- [PROBLEM STATEMENT]:
Omitting all pictures, copy word for word the lines from the line containing "This screenshot has" through the final line of the entries.
╭──
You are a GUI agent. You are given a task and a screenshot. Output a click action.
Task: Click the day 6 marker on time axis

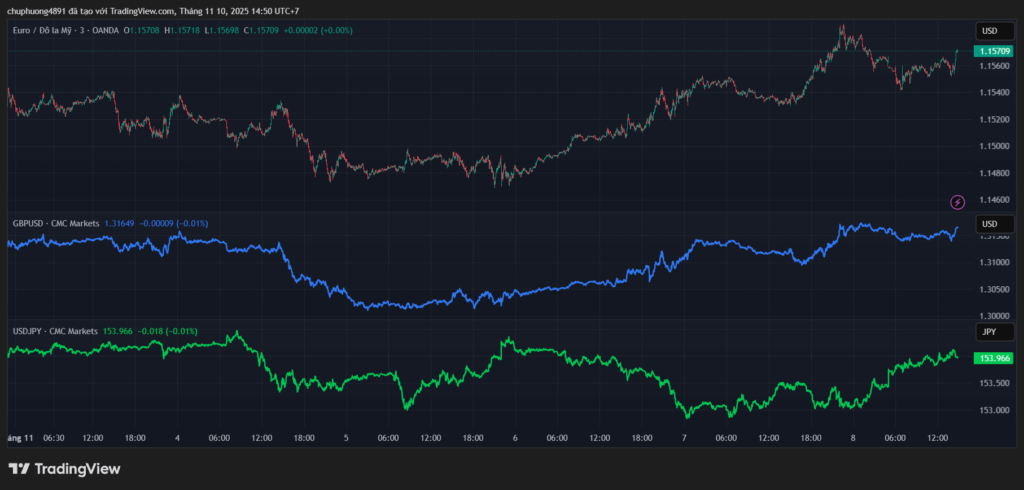pos(515,438)
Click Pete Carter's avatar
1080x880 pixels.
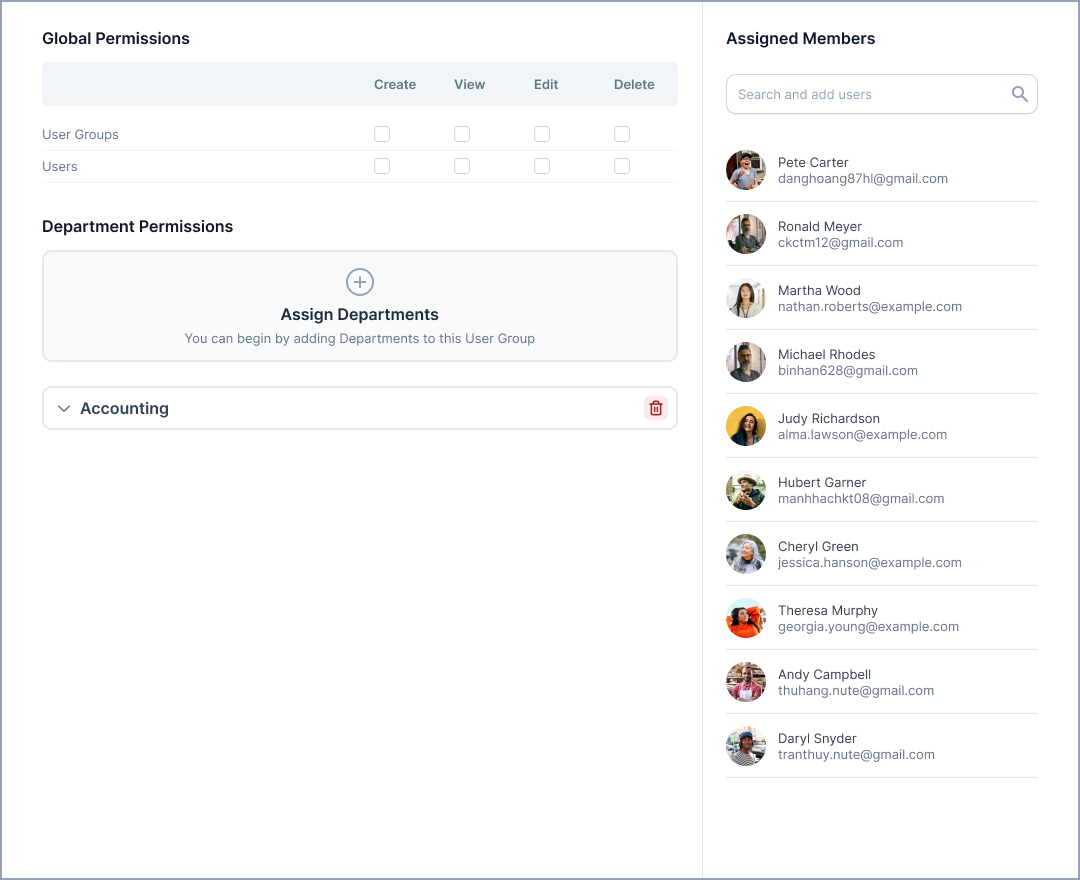(746, 170)
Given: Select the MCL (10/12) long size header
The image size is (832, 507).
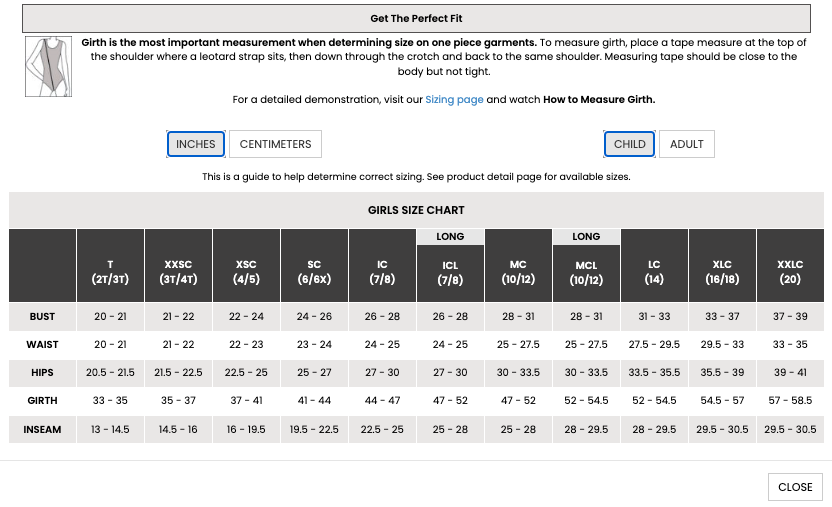Looking at the screenshot, I should click(586, 272).
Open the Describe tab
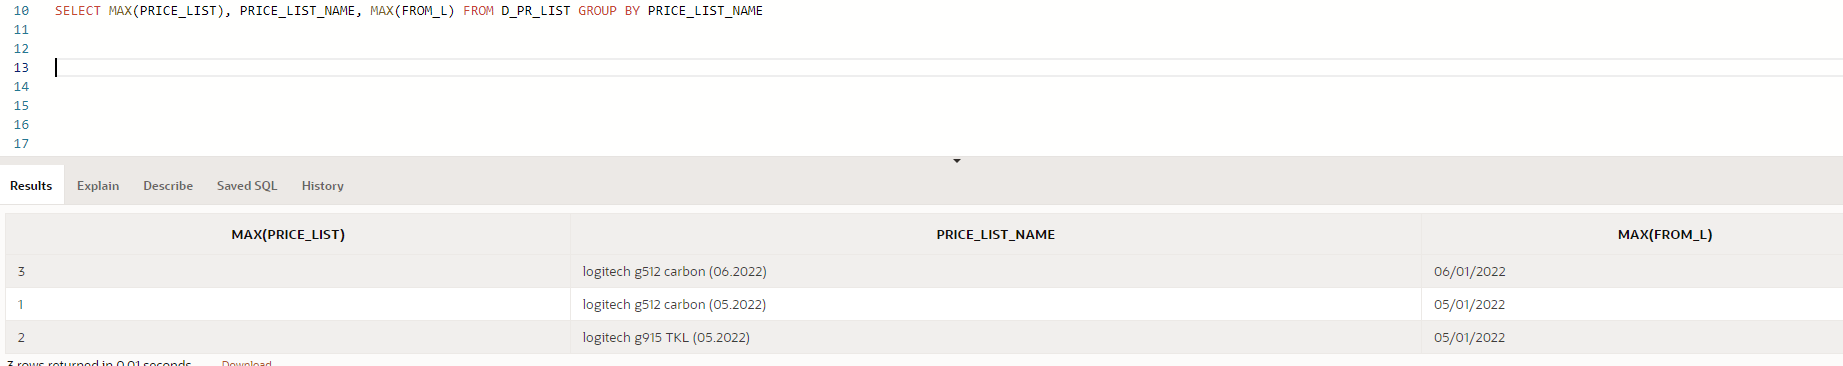Image resolution: width=1843 pixels, height=366 pixels. (168, 186)
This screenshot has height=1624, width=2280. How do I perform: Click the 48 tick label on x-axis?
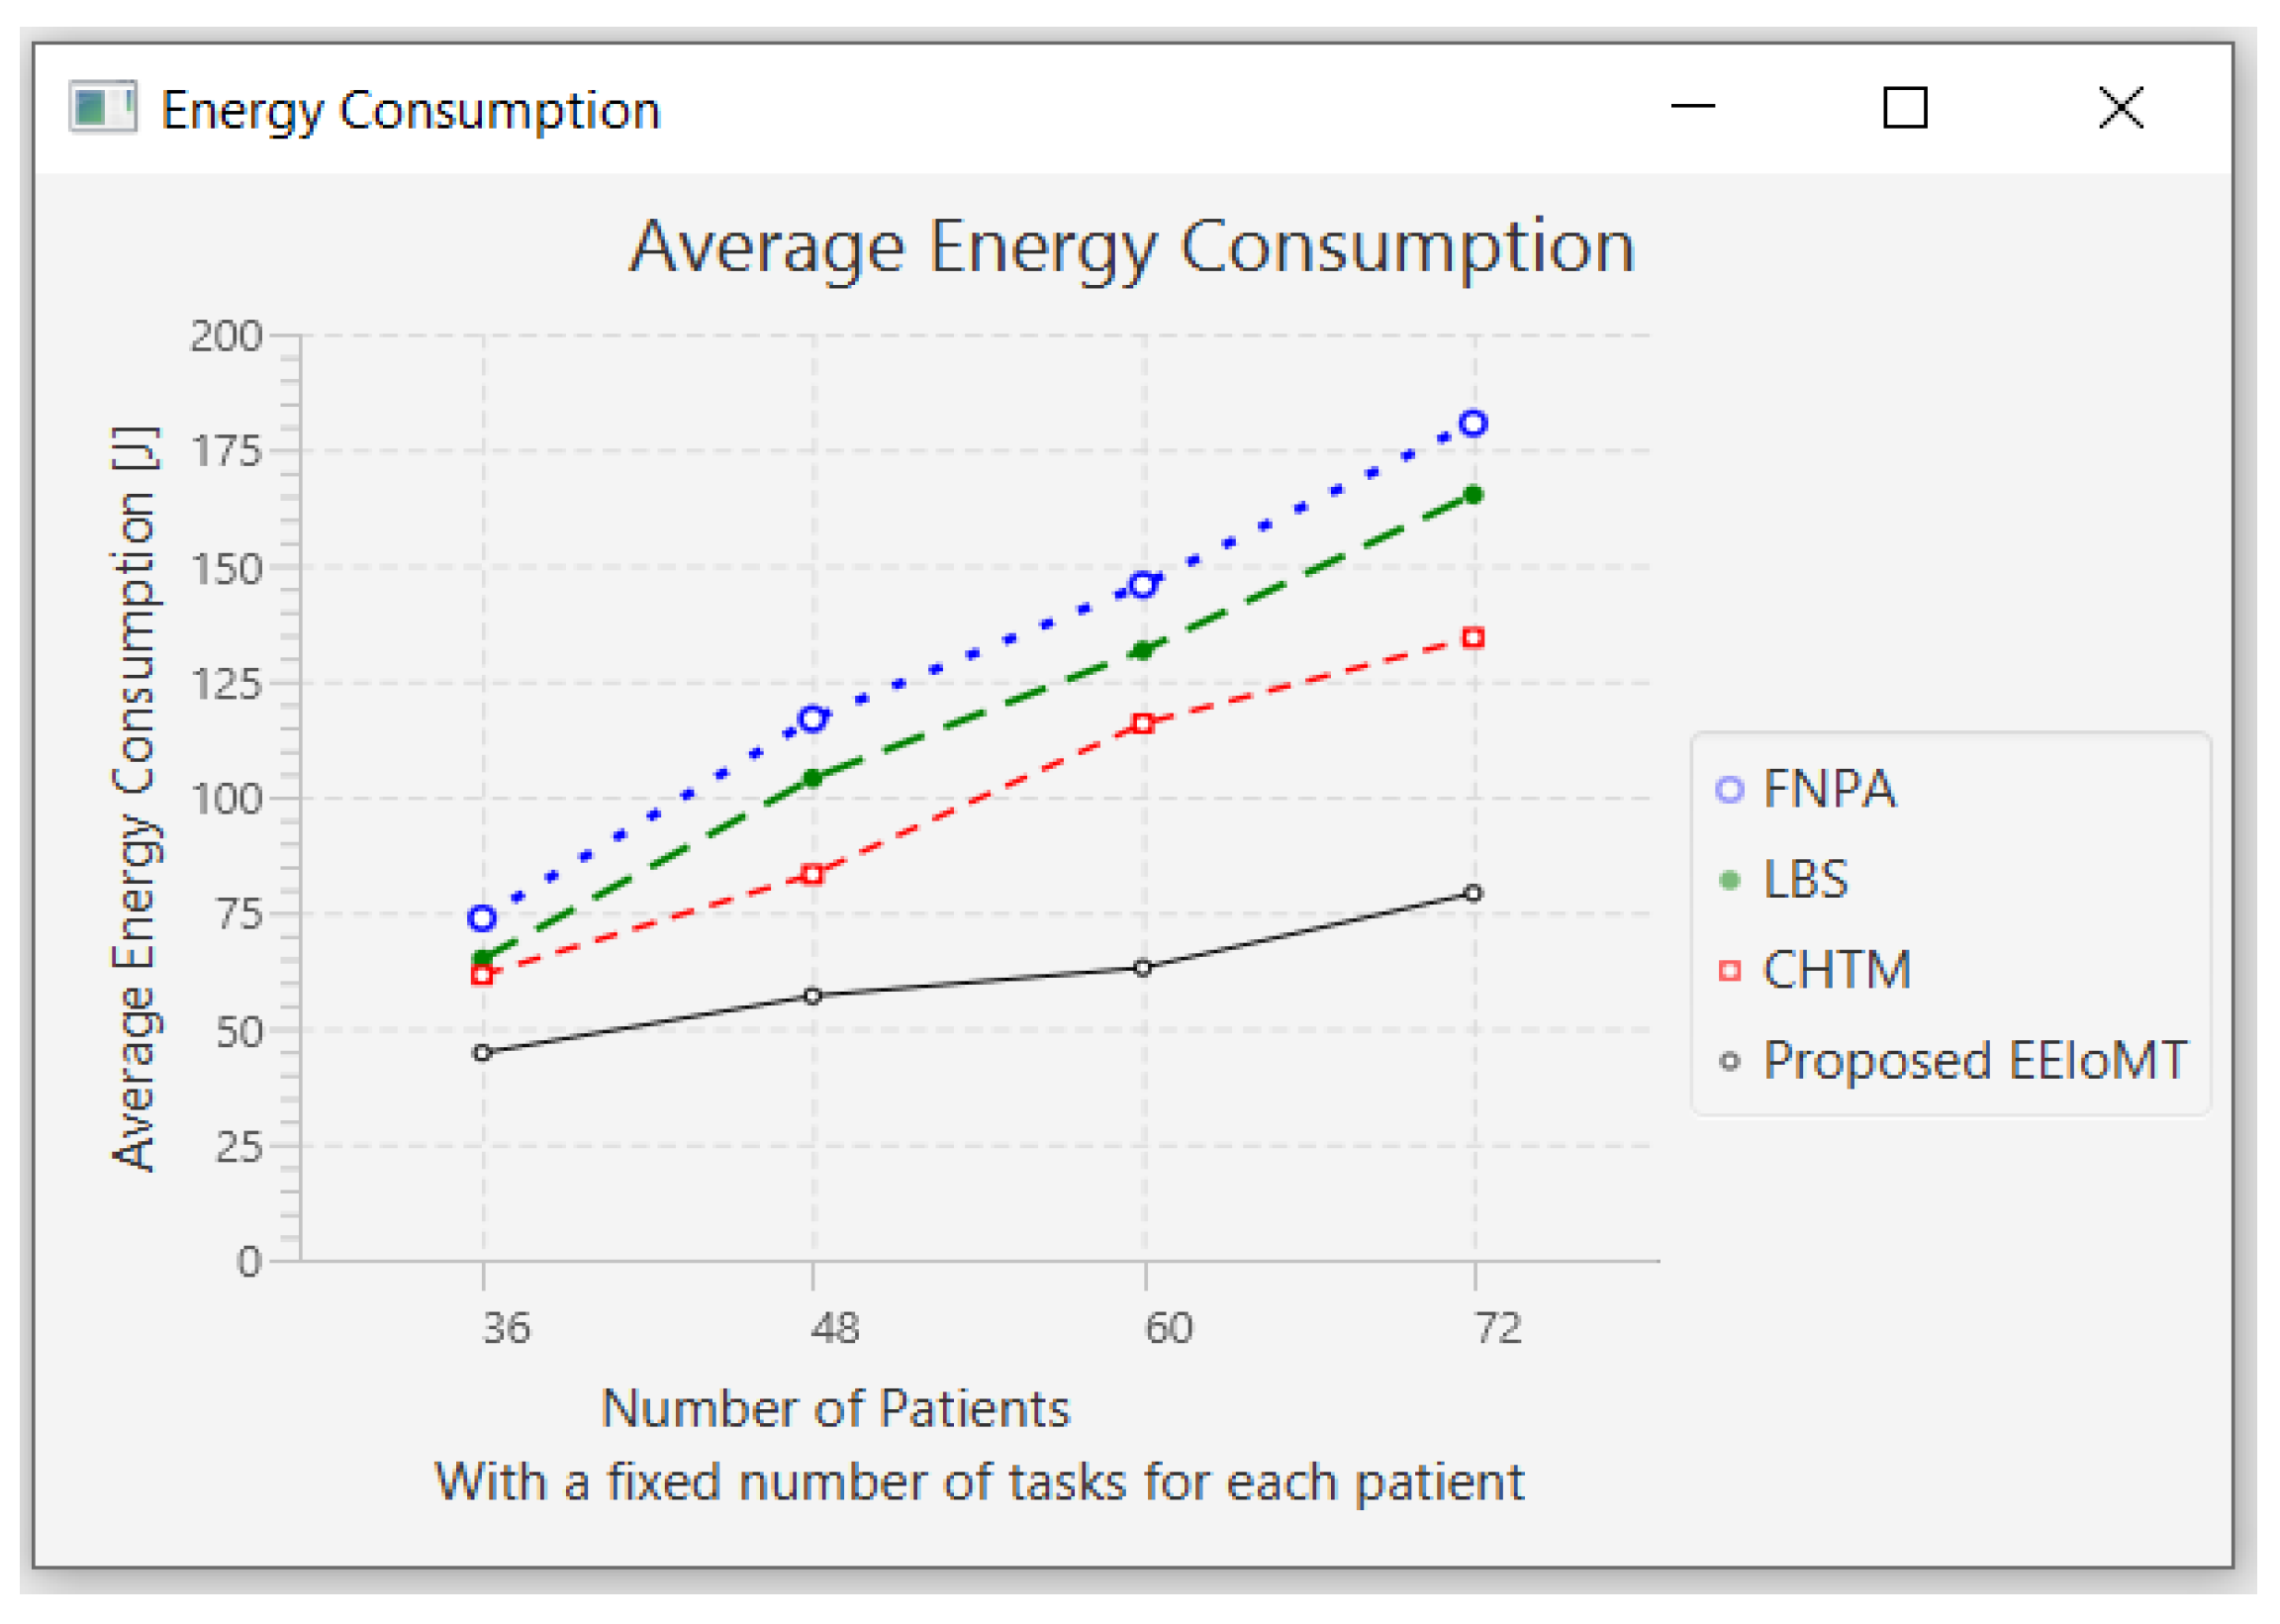pos(835,1329)
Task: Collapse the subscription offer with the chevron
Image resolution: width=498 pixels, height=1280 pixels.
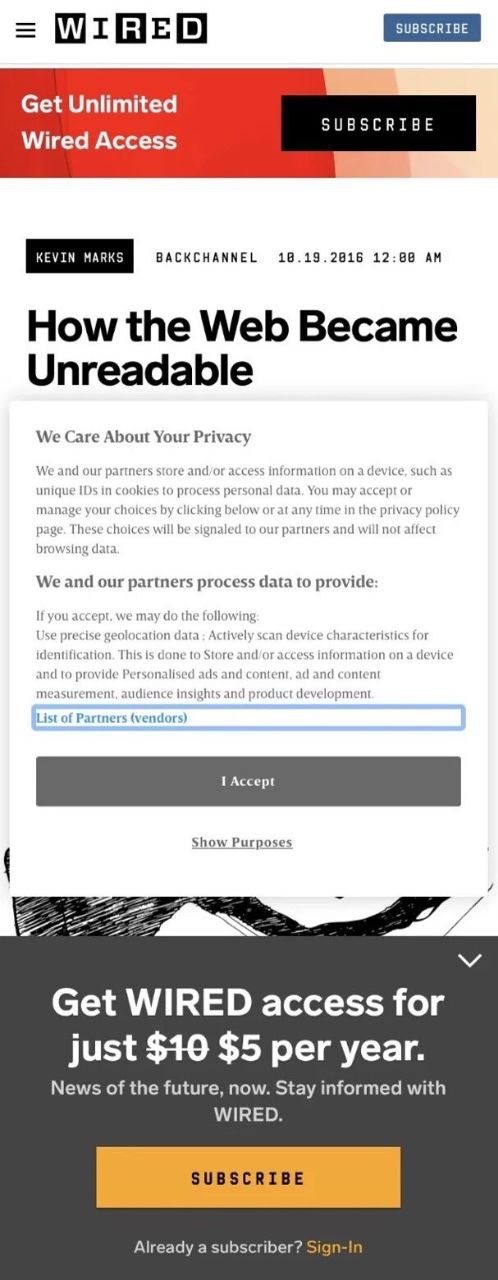Action: (469, 960)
╰──
- [EXERCISE RESULT]:
This screenshot has height=1624, width=2280. How do I perform: Click the 48 tick label on x-axis?
pos(835,1329)
Task: Collapse the subscription offer with the chevron
Image resolution: width=498 pixels, height=1280 pixels.
Action: (469, 960)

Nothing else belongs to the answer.